Task requirements
Write out all the entries word for word and omit any pictures.

[Stored data]

***

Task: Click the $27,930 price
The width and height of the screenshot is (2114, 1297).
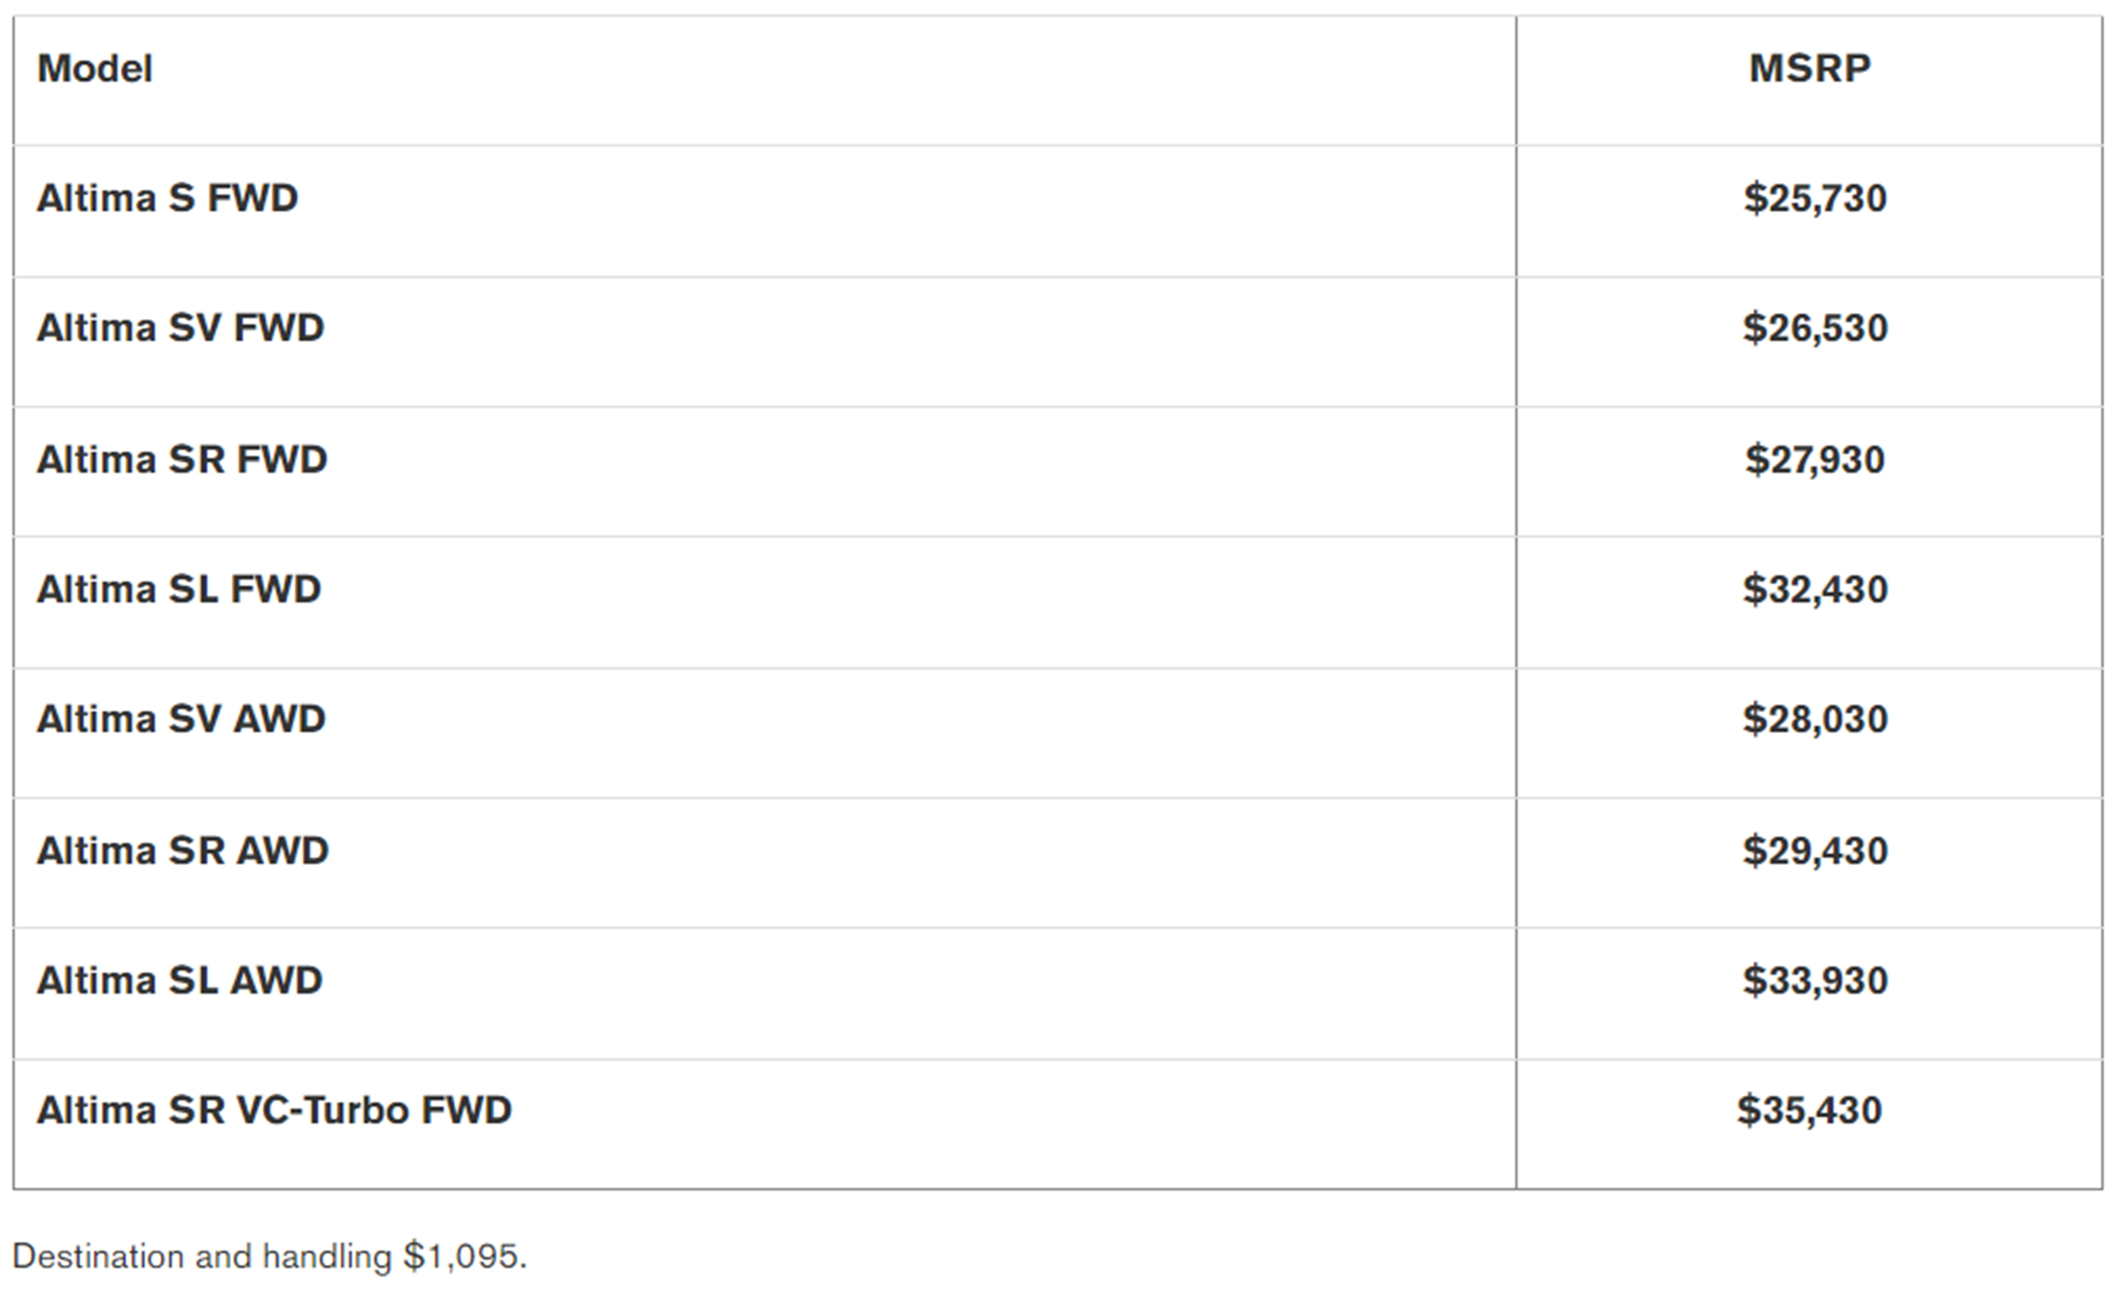Action: tap(1815, 459)
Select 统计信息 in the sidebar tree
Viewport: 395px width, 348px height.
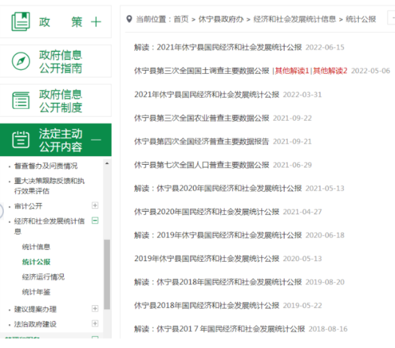pyautogui.click(x=36, y=247)
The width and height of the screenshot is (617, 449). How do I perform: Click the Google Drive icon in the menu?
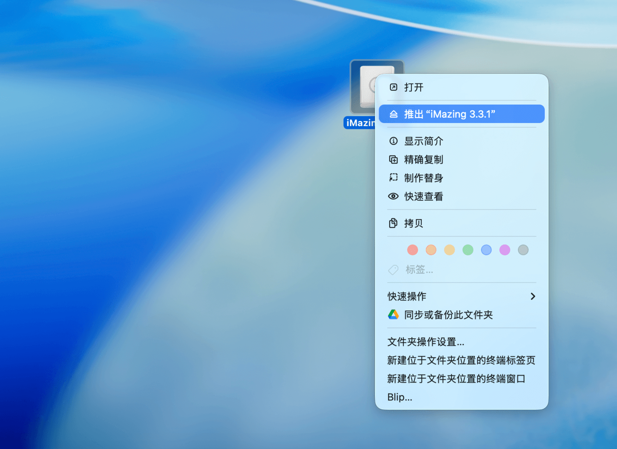[x=393, y=315]
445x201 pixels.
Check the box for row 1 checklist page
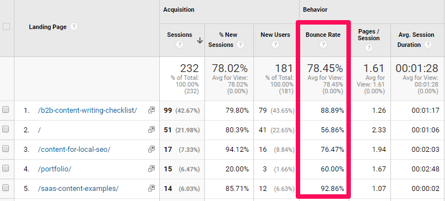(x=6, y=109)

***

Response for this exercise
Task: Click the $27,930 price
The width and height of the screenshot is (2114, 1297).
Action: tap(1815, 459)
Select 统计信息 in the sidebar tree
Viewport: 395px width, 348px height.
pyautogui.click(x=36, y=247)
The width and height of the screenshot is (617, 449). How do I perform: Click the Google Drive icon in the menu?
[x=393, y=315]
445x201 pixels.
Check the box for row 1 checklist page
(x=6, y=109)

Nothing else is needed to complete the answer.